Michaël van de Poppe has once again turned attention to NEAR Protocol, highlighting a technically important moment as the asset presses against a key resistance zone.
According to his latest commentary, NEAR is starting to form the early structure of a new uptrend. Price action is compressing just below a well-defined resistance area, while the market attempts to reclaim short-term trend control.
The analyst specifically points to the importance of holding above the 21-day moving average, which often acts as a momentum filter during trend transitions.
I've been talking about $NEAR many times.
It's looking pretty interesting here, as it's facing a crucial resistance and starts to make a new uptrend.
I'd fancy holding above the 21-Day MA.
If that's the case, then I'm sure we'll break the resistance at $1.95 and start running… pic.twitter.com/qSU2rpGh9t
— Michaël van de Poppe (@CryptoMichNL) January 10, 2026
Price Action Shows Early Stabilization
The latest TradingView chart show NEAR trading around $1.68–$1.70, following a volatile sequence of higher lows after setting its lowest valuation since October 10 and November 23. This base formation suggests selling pressure has weakened, allowing buyers to gradually step in.

On the lower timeframes, price has repeatedly tested the same horizontal zone, indicating growing acceptance at current levels.

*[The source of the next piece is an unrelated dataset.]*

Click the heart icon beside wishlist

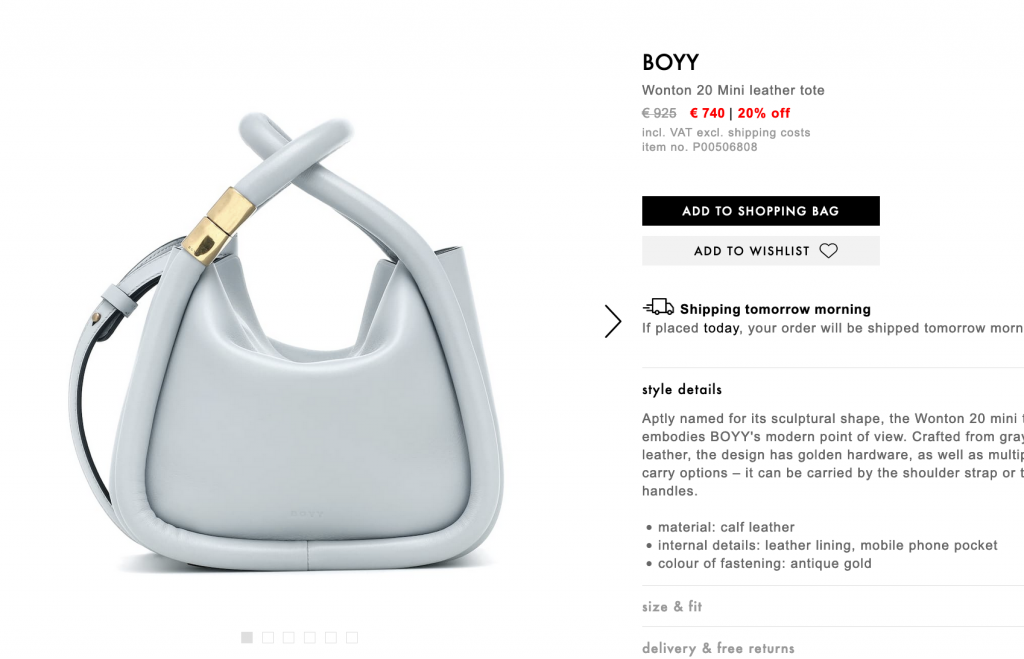(829, 251)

Volume spikes remain selective rather than euphoric, supporting the idea that this move is driven by positioning rather than short-term speculation.

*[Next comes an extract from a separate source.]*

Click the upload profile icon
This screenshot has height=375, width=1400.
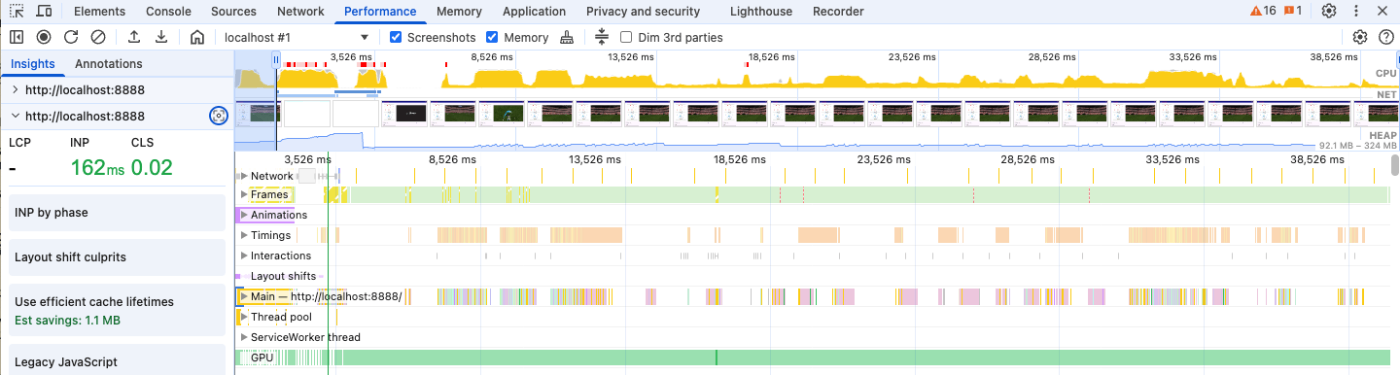134,37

Why the $1.95 Level Matters
Van de Poppe highlights $1.95 as the critical resistance to watch. This level aligns with a prior breakdown area and sits just above the current consolidation range. Reclaiming it would signal a structural shift, opening the door for acceleration rather than continued range trading.
If NEAR manages to hold above the 21-day MA and convert resistance into support, the technical roadmap points toward a move back into the pre-October 10 price region, with $3 identified as the next major upside reference level.

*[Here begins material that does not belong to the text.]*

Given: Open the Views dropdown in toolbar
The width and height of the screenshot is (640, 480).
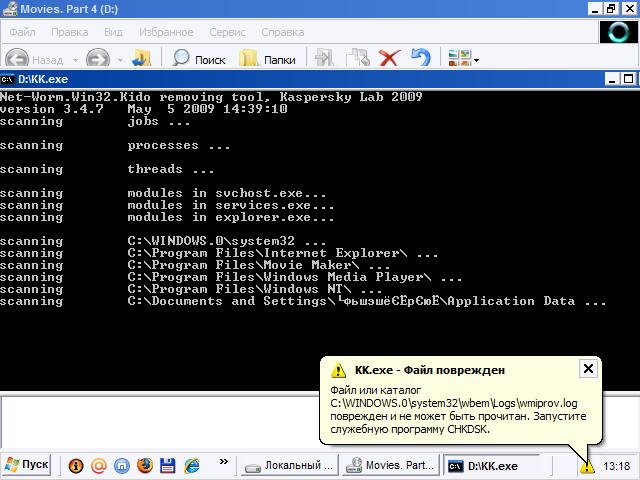Looking at the screenshot, I should click(464, 59).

Market Structure Still in Transition
For now, NEAR remains in a decision zone. Failure to hold above short-term averages would likely keep price trapped in consolidation. However, sustained closes above resistance would confirm that the corrective phase has ended and that a new directional move is underway.
In short, NEAR is no longer in free fall. It is negotiating a pivotal technical area where trend continuation or rejection will be decided, making the coming sessions structurally important rather than noise-driven.